SES faz alerta sobre aumento de casos de Sífilis em Sergipe

Neste sábado, 21, é celebrado o Dia Nacional de Combate à Sífilis, que é uma das Infecções Sexualmente Transmissíveis (ISTs) e, preocupada com a saúde da população, a Secretaria de Estado da Saúde (SES), faz um alerta sobre o aumento dos casos da doença em Sergipe que, se não tratada adequadamente, pode levar à morte. Para se ter uma ideia, a cada 100 testes realizados pela Unidade Móvel do Programa ISTs/Aids, da SES, são descobertos em media dez reagentes para sífilis. Segundo Almir Santana, gerente do Programa, os números são preocupantes e a sociedade precisa se conscientizar mais sobre a importância do uso do preservativo nas relações sexuais.

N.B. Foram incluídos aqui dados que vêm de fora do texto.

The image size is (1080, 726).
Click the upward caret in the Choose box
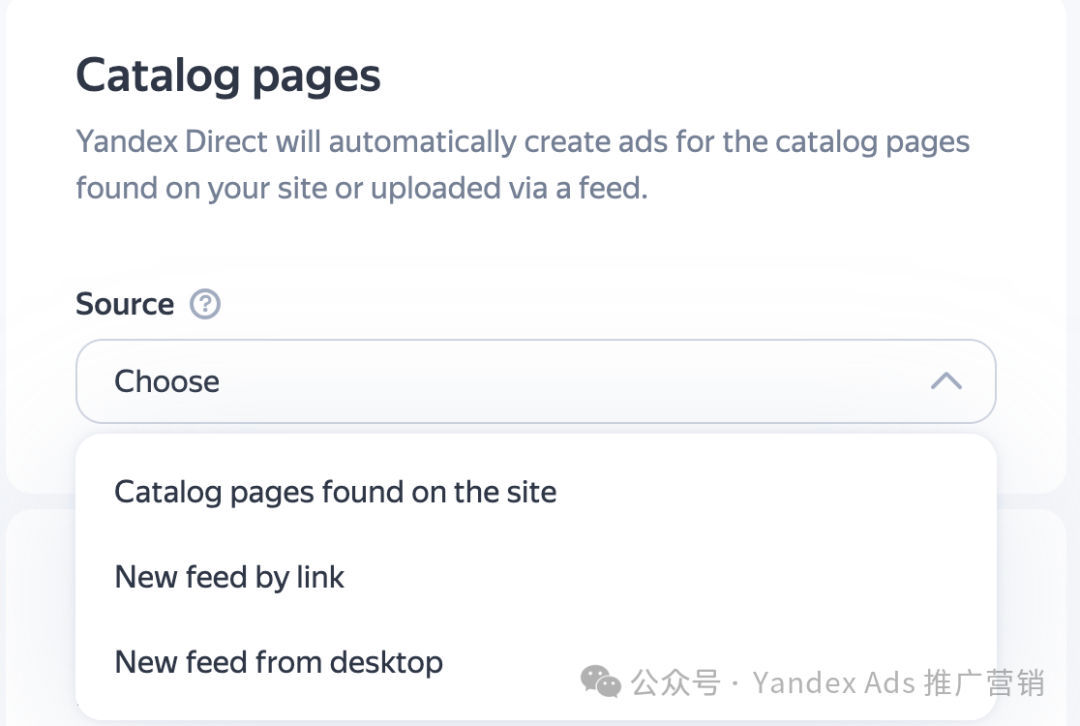[x=946, y=381]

“A sífilis pode ser transmitida por relação sexual sem preservativo,  recepção de sangue infectado ou de uma gestante para o bebê, que é a chamada sífilis congênita, e todos os dias há vários registros da doença, o que é muito preocupante. Por ser a sífilis silenciosa, já que na maioria dos casos não há manifestação de sintomas, muitas pessoas têm a doença e não sabem. Por isso, é fundamental que a população que teve ou tem uma vida sexualmente ativa, faça os testes regularmente, e que a sociedade em geral se conscientize da importância do uso do preservativo, que é uma medida simples, de baixo custo e que previne doenças. A sífilis se tornou um problema de saúde pública”, disse.

Ainda de acordo com ele, outro alerta é em relação ao alto número de sífilis congênita. Este ano, conforme dados divulgados pelo Programa ISTs/Aids da SES, até o momento foram registrados 246 casos de sífilis em gestantes e 222 em bebês. Almir explica que, um dos motivos para a grande quantidade de notificações da doença, é a detecção tardia da sífilis nas mulheres grávidas.

“A sífilis congênita está sendo detectada na maioria dos casos somente nas maternidades, no momento do parto. E não deveria ser assim. Durante o pré-natal, que é feito na Atenção Básica, as gestantes e, inclusive, seus parceiros, devem fazer o teste da sífilis para que, caso o exame dê reagente, o tratamento da doença comece imediatamente, evitando que a sífilis passe para o bebê, através da placenta. Quando o bebê é infectado, ele pode nascer com sequelas, como má formação e lesões no sistema nervoso e no coração, e até ir a óbito. Há falhas no pré-natal, de fato, e isso é um grande problema”, declara.

Nova estratégia

Além das campanhas e ações permanentes de prevenção à sífilis que são executadas pela SES, a Secretaria tem uma nova estratégia e lançou recentemente uma nota técnica recomendando, como rotina, a solicitação do teste rápido para diagnóstico da doença em homens durante as consultas médicas, tanto nas instituições de saúde pública e privadas, como nos exames periódicos das empresas.

“O diagnóstico da sífilis realizado precocemente nos homens, seguido do tratamento adequado, podem evitar a transmissão da doença, por meio de relação sexual, para as mulheres. Assim, consequentemente, conseguiremos diminuir a incidência da sífilis em gestantes e crianças”, informa Almir.

Nesta sexta-feira, 20, a equipe do Programa IST/Aids da SES ministrou palestra em uma transportadora de Aracaju, que contou com a participação de mais de 90 trabalhadores da empresa. O foco, segundo o gerente do Programa, foi a prevenção à sífilis e a importância dos homens fazerem o teste rápido. “Os homens também devem fazer o teste rápido da sífilis durante o pré-natal da sua parceria e também orientamos a empresa a incluir nos exames periódicos o teste da doença. Afinal, os homens devem participar do pré-natal não somente acompanhando suas parceiras nas consultas, mas também para fazer a avaliação da sua saúde, principalmente em relação às IST”, conta.

Sintomas

Embora a sífilis seja, na maioria dos casos, silenciosa, a doença pode, às vezes, apresentar alguns sintomas, como a presença de feridas nos órgãos genitais, que desaparecem espontaneamente em alguns dias, lesões pelo corpo, descamação da pele, vertigem, rigidez no pescoço, entre outras.